Note: This bit is active only when the TS1_ITLFEN bit is set

Bit 0 TS1_ITEF : Interrupt flag for end of measurement on temperature sensor 1, synchronized on PCLK.

This bit is set by hardware when a temperature measure is done.

It is cleared by software by writing 1 to the TS2_CITEF bit in the DTS_ICIFR register.

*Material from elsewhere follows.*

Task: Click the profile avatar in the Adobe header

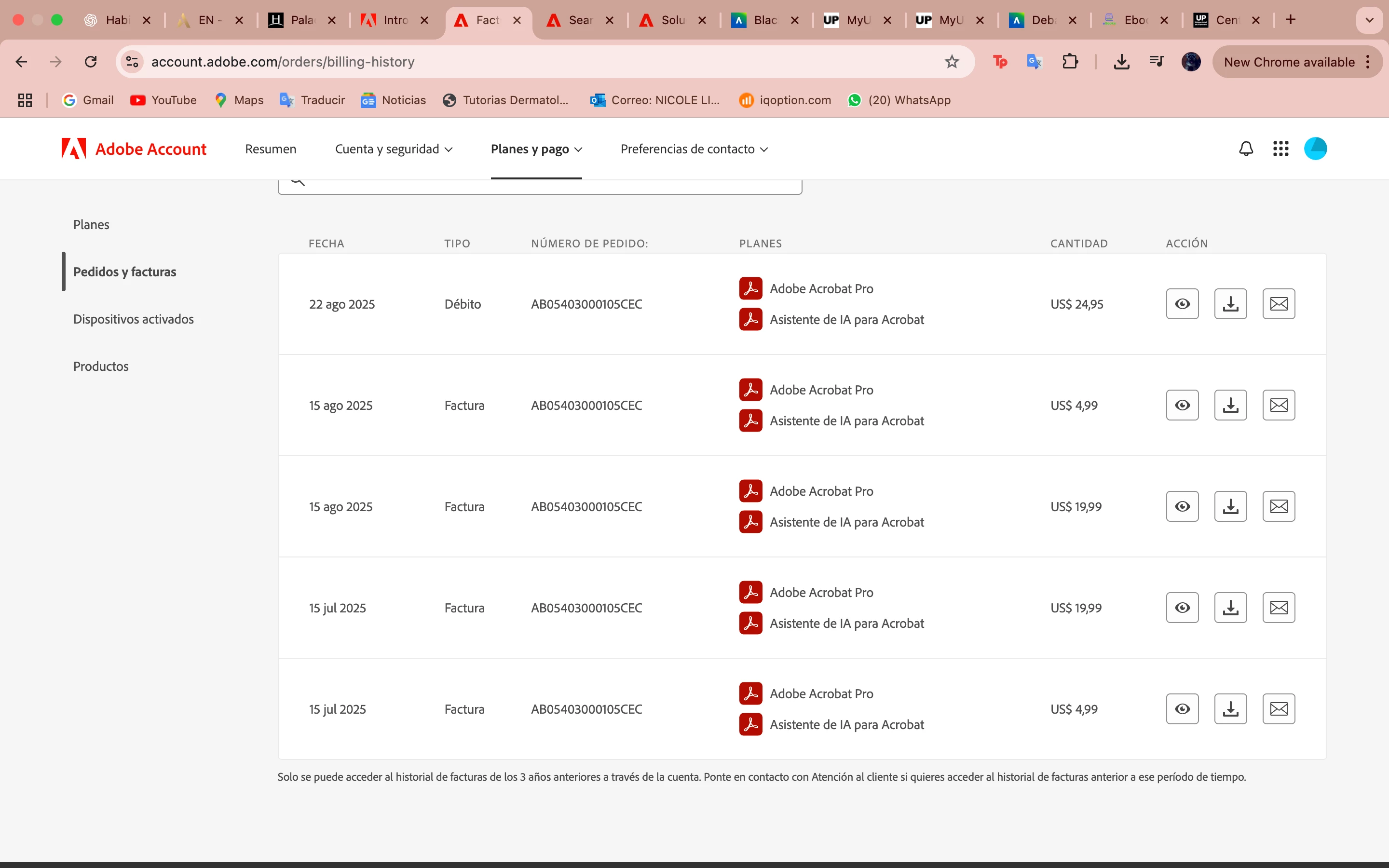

0: No end of measurement detected on temperature sensor 1

1: End of measure detected on temperature sensor 1

Note: This bit is active only when the TS1_ITEFEN bit is set

28.6.7 Temperature sensor interrupt enable register (DTS_ITENR)

Address offset: 0x24

Reset value: 0x0000 0000

31	30	29	28	27	26	25	24	23	22	21	20	19	18	17	16
Res.	Res.	Res.	Res.	Res.	Res.	Res.	Res.	Res.	Res.	Res.	Res.	Res.	Res.	Res.	Res.
15	14	13	12	11	10	9	8	7	6	5	4	3	2	1	0
Res.	Res.	Res.	Res.	Res.	Res.	Res.	Res.	Res.	TS1_AITHEN	TS1_AITLEN	TS1_AITEEN	Res.	TS1_ITHEN	TS1_ITLEN	TS1_ITEEN
									rw	rw	rw		rw	rw	rw

Bits 31:7 Reserved, must be kept at reset value.

Bit 6 TS1_AITHEN : Asynchronous interrupt enable flag on high threshold for temperature sensor 1.